My head starts spinning in dizzy circles. The room is moving; everyone is completely still. “Actually, the tumor enlarged during the initial treatment.” She opens the file and consults her notes but doesn’t look up at any of us. “At this point, limb-saving surgery is impossible. We’ll have to do above-knee amputation.”

I hear shuffling feet from the hallway behind us. There’s a low mumbling of voices, people going on with their lives, but the words are indistinguishable. The doctor keeps talking. I hear words but don’t register what she’s saying. I stare at my feet. My two feet. Two legs and two feet, both planted firmly on the floor. I can’t look at my sister’s face. I can’t bear to see her expression.

The doctor is still speaking and when I hear her say Tuesday, I tune in. “The surgery will be this Tuesday.”

Today is Thursday. My mind slowly does the math as if I’m in first grade and have to count by ticking off the days on my fingers.

Five days.

In five days they’ll chop off Kristina’s leg.

Kristina moans and it’s not a sound I’ve heard before.

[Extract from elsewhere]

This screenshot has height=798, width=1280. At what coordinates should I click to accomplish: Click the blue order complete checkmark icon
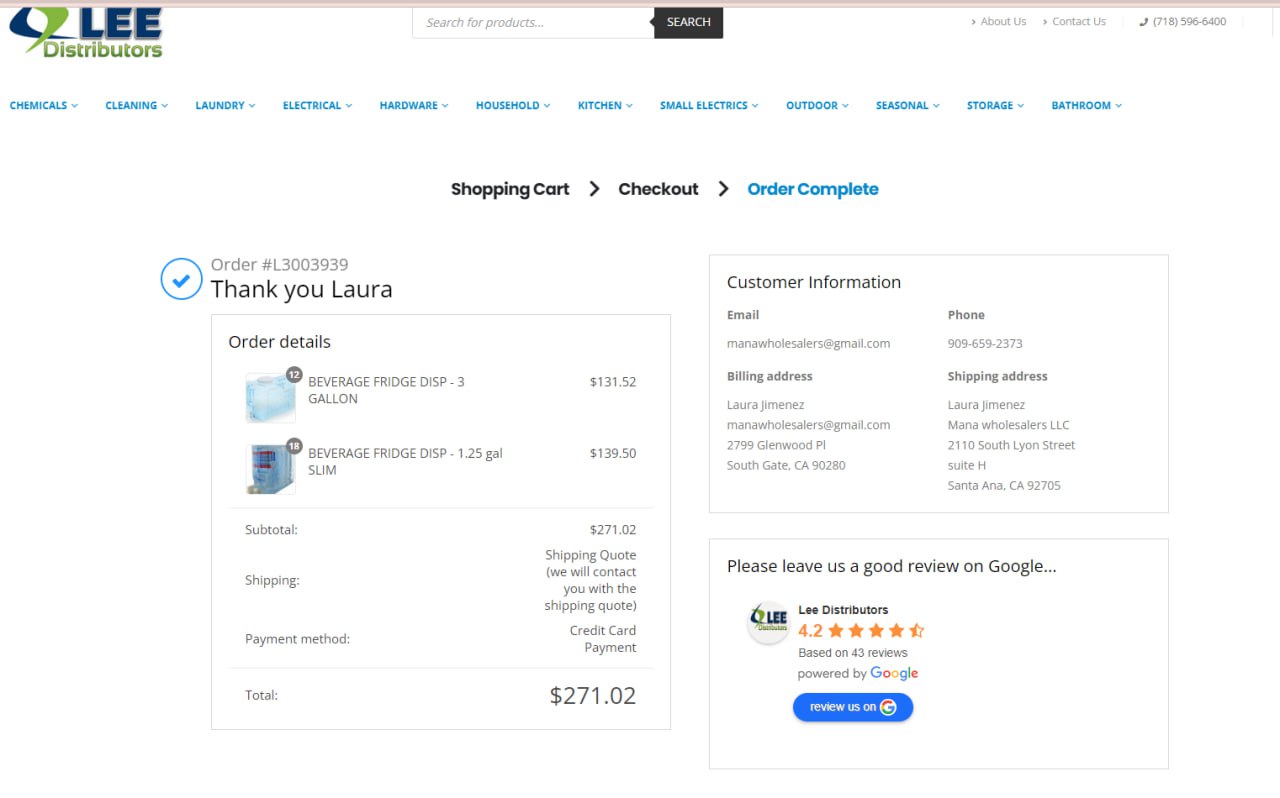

The anguish in her vocal cords crushes me. My mom goes to her and squeezes her tight, but she’s crying too and their noises meld together in stereo.

Dad is in the corner. Expressionless. He isn’t looking at Kristina.

I can’t bear to think. I don’t want to make myself imagine what her leg will look like when the operation is done.

It’s worst-case scenario. I swallow and imagine a revving chain saw coming down on her knee. Bone flying in the air. The stump that she’ll have instead of a calf and a foot. But then it gets even worse.

“It’s unfortunate there wasn’t time for a fertility treatment to save some of your eggs. It would have safeguarded your chances of having children in the future.”

I’d like to hand her an award for bad timing, but I guess she’s emotionally distanced herself and is doing her job, covering all the bases. Kristina and Mom cling to each other as Dr. Turner mumbles more meaningless words about the surgery, but I’m too stunned to speak and from the looks of it the rest of my family is shell-shocked as well. After a moment the doctor stands. She hands Kristina a brochure about the operation and Kristina grips it in her hand, crumples it.

The doctor walks to the door and then turns, staring at us, her hand on the door.

She reaches into her pocket and hands me a card. I presume it’s because I’m standing closest to her.

“This is the card for the American Cancer Society,” she says. She turns to Kristina. “If any questions come up, call me.”

She walks out, treading softly; her white sneakers make hardly any noise on the floor. The door clicks behind her.

Kristina sobs louder. Her eyes are frantic, not seeing anything. Kristina pushes my Mom away but Mom holds on tighter. Kristina whines and cries and fights her off, but Mom holds on, wrapping her arms around her. Eventually Kristina falls against her, her face buried in Mom’s shirt.